Die Mehrheit der syrischen
Opposition ist gegen Demokratie. Das sagte der Chef der UNO-Untersuchungskommission
zu Syrien, Paulo Pinheiro, am Mittwoch zu Journalisten in Paris. Nach Einschätzung
des brasilianischen Diplomaten bringe der Bürgerkrieg in Syrien immer schlimmere Gräueltaten
zum Vorschein. Inzwischen sind nach offiziellen Angaben der Vereinten Nationen bereits
über 1,6 Millionen Syrer in die Nachbarländer geflohen.

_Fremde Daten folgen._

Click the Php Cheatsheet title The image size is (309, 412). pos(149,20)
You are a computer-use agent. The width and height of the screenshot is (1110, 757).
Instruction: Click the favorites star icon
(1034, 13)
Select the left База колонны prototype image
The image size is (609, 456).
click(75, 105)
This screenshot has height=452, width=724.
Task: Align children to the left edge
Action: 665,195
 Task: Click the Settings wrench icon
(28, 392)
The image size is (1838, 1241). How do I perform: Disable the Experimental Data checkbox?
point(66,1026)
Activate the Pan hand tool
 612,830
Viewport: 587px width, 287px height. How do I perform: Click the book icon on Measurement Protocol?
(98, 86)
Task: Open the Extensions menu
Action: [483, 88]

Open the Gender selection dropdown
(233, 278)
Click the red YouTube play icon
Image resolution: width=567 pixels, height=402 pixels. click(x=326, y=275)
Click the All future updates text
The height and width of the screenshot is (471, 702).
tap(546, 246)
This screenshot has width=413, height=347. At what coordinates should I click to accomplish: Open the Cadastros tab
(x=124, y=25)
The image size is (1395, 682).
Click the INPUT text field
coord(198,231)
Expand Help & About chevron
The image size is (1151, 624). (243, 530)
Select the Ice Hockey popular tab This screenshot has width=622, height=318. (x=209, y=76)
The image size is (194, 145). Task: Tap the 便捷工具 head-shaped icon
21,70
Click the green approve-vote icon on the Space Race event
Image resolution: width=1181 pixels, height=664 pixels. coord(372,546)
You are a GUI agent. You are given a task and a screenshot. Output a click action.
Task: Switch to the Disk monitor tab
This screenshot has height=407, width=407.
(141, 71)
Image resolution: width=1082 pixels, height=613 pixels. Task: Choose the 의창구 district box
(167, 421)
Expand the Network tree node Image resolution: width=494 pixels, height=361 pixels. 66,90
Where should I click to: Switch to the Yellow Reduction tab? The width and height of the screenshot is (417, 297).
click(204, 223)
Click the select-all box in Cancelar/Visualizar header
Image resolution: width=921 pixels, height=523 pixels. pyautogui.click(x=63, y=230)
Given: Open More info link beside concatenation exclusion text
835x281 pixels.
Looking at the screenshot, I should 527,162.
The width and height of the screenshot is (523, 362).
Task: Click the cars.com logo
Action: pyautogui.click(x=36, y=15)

Dies könnte die ethnischen
und religiösen Strukturen in der gesamten Region negativ beeinflussen und die Lage
im Nahen Osten noch weiter verschlimmern. Das sagt gegenüber Radio Vatikan der Islam-
und Nahost-Experte Jesuitenpater Samir Khalil Samir, der an der Universität Beirut
doziert.
„Viele Menschen im Libanon sind besorgt, weil der Konflikt in Syrien
immer mehr zu einer Auseinandersetzung zwischen Schiiten und Sunniten wird. Das sind
die zwei Hauptströmungen im Islam. Im Libanon macht sich das auch bemerkbar, indem
die schiitische Hisbollah sich aggressiver als zuvor gegen die sunnitischen Libanesen
verhält. Im Norden des Libanon – also in der Stadt Tripoli – gibt es bereits jeden
Tag Scharmützel mit Toten. Auch im Süden Beiruts gibt es Gewaltakte. Das sind alles
Anzeichen, die ernst zu nehmen sind.“
Die Gewaltwelle in Syrien sei aber
nicht nur für den Libanon und die syrischen Nachbarländer ein Problem, so Pater Samir
Khalil.
„In der gesamten arabischen Welt gibt es heute mehr Kontraste und
Konflikte als jemals zuvor. Grund hierfür ist die Radikalisierung des Islam in der
gesamten Region. Das ist das Grundproblem in der arabischen Welt, das man eigentlich
angehen müsste. Da kommt es nicht mehr darauf an, ob man im Irak, in Ägypten oder
in Syrien ist. Diese Radikalisierung hat ihre Wurzeln auch in der Haltung Israels
und dessen westlicher Verbündeter, zum Beispiel in Bezug auf besetzte Gebiete wie
beispielsweise die Golanhöhen, die eigentlich vom internationalen Recht her zu Syrien
gehören.“
Hintergrund Größtes Aufnahmeland syrischer Flüchtlinge
ist weiterhin Jordanien mit 491.912 registrierten oder auf Registrierung wartenden
syrischen Flüchtlingen. Mit 495.776 Flüchtlingen folgt der Libanon, der selbst nur
vier Millionen Einwohner zählt. Auf dem dritten Platz liegt die Türkei mit 377.154
aufgenommenen Syrern. 51,4 Prozent der Schutzsuchenden sind jünger als 18.